Roaring Creek Project-2009

The date is July 10, 1861.Smoke drifts across the Roaring Creek Flats of western Virginia, it hangs like fog in the valley below.  On June 16, Confederate troops; numbering 1300, began building fortifications on the western slope of Rich Mountain which would become Camp Garnett. The troops surely utilized the abundant resources offered by Roaring Creek and its tributaries during their encampment. On this night, a comet passes overhead and is taken; by the soldiers, as an ominous sign. They were right: More than eighty will die - tomorrow.

One hundred and forty-eight years later, we can only speculate about the quality of the fishery present in the Roaring Creek Watershed at that time. We know two things: the fishery does not have the quality of 1861, and it can be improved upon now. Roaring Creek has fought its own battles over the years, it is a survivor. There is hope for recovery. Numerous tributaries of Roaring Creek have populations of brook trout which are isolated, due to water quality issues. Two streams are severely impacted by acid-mine drainage, effectively eliminating downstream life.

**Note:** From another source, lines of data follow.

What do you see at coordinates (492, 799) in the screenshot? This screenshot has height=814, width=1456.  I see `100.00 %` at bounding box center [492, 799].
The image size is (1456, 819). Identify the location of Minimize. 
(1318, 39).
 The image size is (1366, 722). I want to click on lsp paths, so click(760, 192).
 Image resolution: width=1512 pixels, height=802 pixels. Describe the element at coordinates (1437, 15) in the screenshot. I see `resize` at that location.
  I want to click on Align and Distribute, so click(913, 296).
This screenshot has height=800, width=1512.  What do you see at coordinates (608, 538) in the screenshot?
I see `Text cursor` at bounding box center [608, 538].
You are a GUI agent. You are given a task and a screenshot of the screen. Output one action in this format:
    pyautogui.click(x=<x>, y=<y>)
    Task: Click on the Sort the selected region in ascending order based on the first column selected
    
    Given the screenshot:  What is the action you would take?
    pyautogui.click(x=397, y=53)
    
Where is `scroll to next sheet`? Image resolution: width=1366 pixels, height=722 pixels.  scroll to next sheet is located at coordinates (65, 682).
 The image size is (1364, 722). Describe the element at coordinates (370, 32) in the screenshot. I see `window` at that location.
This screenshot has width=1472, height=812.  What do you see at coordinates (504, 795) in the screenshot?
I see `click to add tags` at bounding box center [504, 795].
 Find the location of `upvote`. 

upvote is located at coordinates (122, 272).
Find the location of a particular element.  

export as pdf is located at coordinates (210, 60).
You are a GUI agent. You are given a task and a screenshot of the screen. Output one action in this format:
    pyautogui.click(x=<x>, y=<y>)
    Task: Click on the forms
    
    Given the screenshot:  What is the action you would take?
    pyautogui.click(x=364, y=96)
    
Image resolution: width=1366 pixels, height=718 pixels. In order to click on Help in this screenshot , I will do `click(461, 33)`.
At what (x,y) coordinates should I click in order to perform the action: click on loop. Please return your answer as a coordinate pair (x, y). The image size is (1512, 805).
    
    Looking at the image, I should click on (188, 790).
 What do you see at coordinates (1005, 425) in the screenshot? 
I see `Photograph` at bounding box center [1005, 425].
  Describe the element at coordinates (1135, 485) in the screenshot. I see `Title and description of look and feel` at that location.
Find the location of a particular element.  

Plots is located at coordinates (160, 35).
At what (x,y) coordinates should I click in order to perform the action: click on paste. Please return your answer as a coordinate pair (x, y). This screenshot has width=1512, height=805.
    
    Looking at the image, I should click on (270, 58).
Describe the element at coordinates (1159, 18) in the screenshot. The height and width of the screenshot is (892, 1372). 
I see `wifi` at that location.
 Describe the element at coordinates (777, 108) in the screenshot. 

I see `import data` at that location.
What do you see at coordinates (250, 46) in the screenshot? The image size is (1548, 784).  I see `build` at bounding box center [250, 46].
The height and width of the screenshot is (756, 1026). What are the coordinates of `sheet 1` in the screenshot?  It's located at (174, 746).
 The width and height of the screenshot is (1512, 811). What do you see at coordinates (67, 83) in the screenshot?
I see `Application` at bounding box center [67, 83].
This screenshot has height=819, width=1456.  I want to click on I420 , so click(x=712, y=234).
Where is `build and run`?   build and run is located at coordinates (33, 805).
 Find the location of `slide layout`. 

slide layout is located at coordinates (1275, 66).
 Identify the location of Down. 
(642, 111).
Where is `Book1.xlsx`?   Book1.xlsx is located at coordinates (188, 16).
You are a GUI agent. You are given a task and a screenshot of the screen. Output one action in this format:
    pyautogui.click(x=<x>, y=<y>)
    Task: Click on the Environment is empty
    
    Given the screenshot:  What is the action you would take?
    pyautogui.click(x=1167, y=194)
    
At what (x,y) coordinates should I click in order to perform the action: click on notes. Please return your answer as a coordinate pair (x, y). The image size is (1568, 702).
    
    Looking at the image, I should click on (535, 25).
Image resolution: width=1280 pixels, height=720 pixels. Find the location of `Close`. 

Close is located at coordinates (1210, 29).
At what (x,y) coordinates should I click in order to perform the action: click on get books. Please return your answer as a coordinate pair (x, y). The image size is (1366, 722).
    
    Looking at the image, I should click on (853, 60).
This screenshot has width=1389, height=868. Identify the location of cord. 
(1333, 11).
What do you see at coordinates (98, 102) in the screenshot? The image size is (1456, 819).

On July 25, 2009; representatives from the National Mine Land Reclamation Center, DEP and members of the Mountaineer Chapter of Trout Unlimited converged upon the Roaring Creek Watershed. The goal for the day was collecting low water flow data to compare with data collected from the April 18th monitoring workday. Selected sites were electro-fished to determine if fish were actually present in the watershed. Data collected includes: pH, dissolved oxygen content, conductivity, temperature and presence of metals. A flow-meter is used to determine the volume of water flowing at each site. The information from this data will be used to design a passive treatment system to improve the quality of the watershed.

Seven sites were electro-fished; brook trout were collected at 4 locations. One site proved to be too deep and wide for effective sampling, one unidentified, fleeing fish was seen at this location. Fish collected at 3 sites included a healthy mixture of black-nosed dace, mottled sculpin and brook trout. One location had brook trout only in its lower section and was possibly impacted by in-stream obstructions. The other two streams are known to have trout populations in the 1970s and are possible candidates for limestone sand treatment in their headwaters.

Late-afternoon storm clouds rolled in from the south as the four groups finished the day’s fish and data collection. The only attacks came from angry yellow jackets and “sewer bombs” in downtown Coalton. The day was a huge success; we have documented proof that the watershed of Roaring Creek is not dead. With the help of dedicated individuals, the watershed can recover and become productive once again.